- **Try it**
Any picture among the records should be left out, please; retype the rest exactly.

(Saved data entries)
____________________

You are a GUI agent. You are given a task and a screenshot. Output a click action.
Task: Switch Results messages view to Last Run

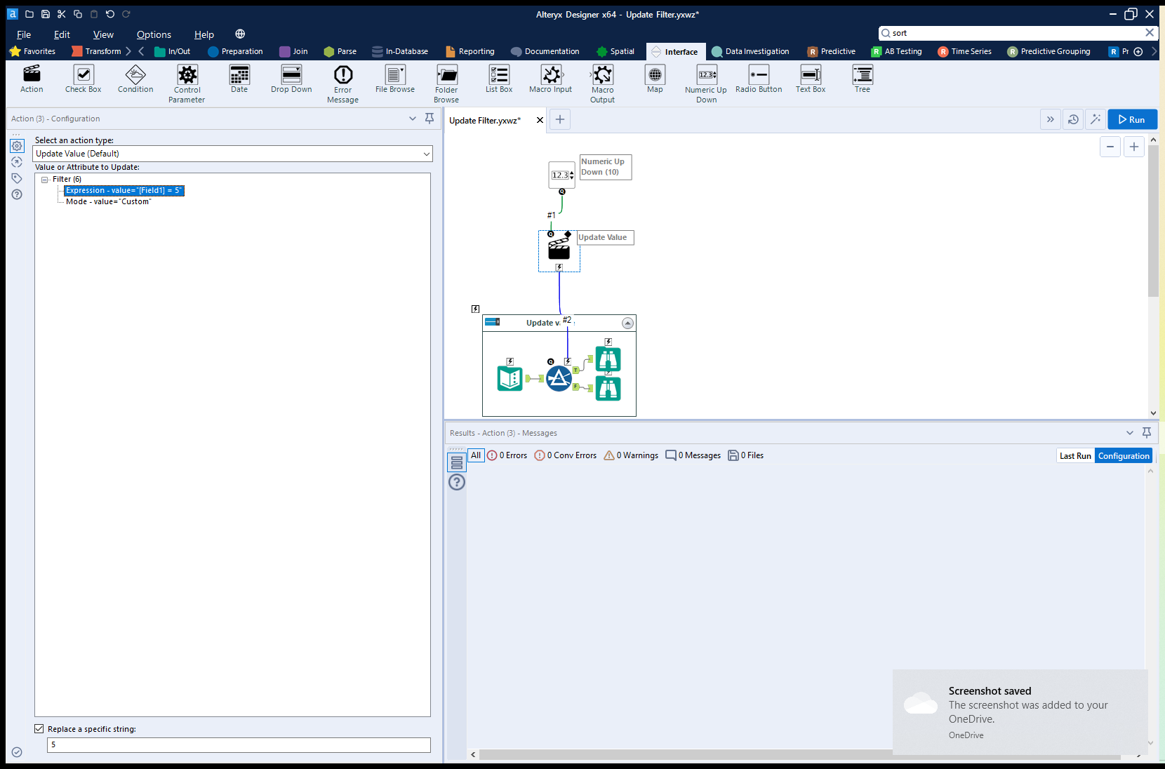click(1074, 455)
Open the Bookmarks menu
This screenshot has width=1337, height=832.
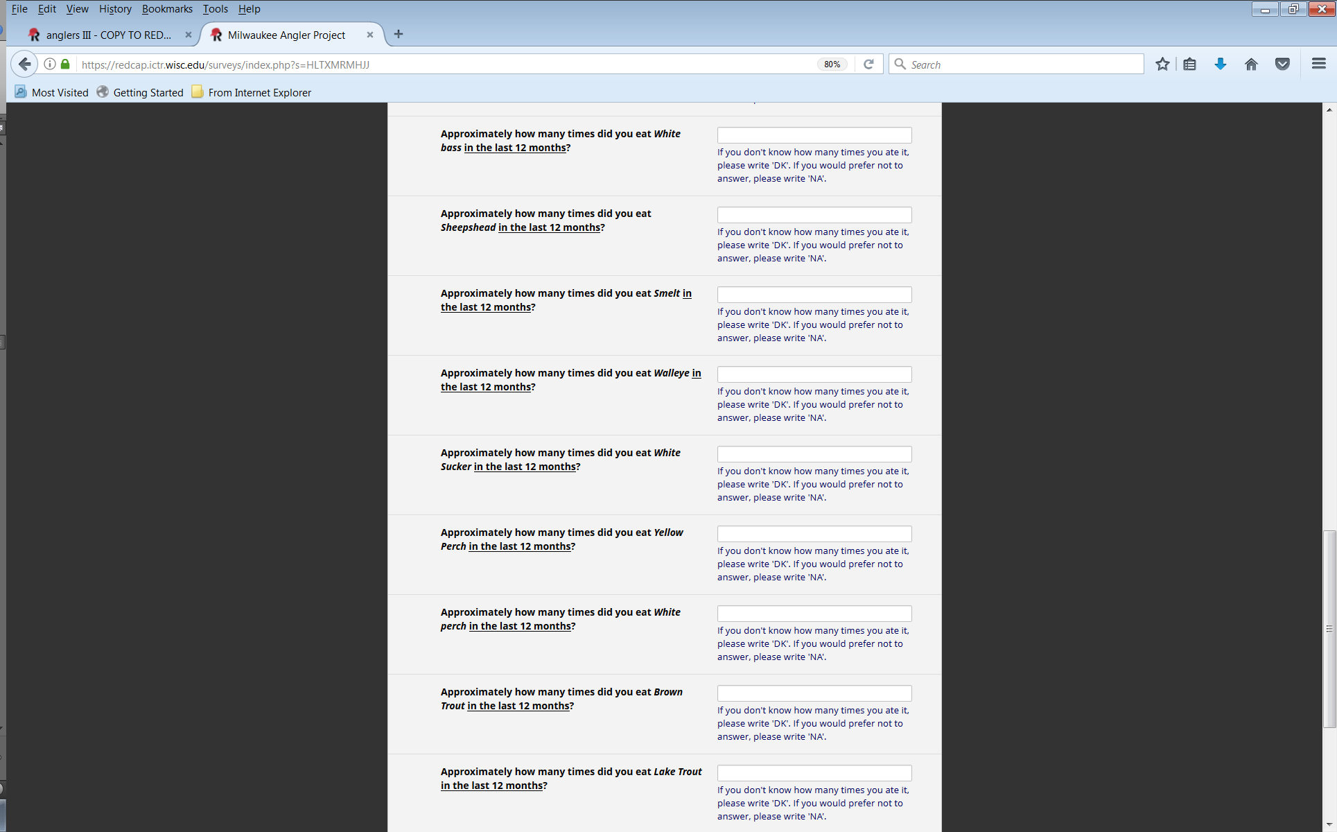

____________________

- **Written answer**
You are a GUI agent. You are given a task and a screenshot. Output a click action.
Task: Switch Results messages view to Last Run

click(1074, 455)
Open the Bookmarks menu
This screenshot has width=1337, height=832.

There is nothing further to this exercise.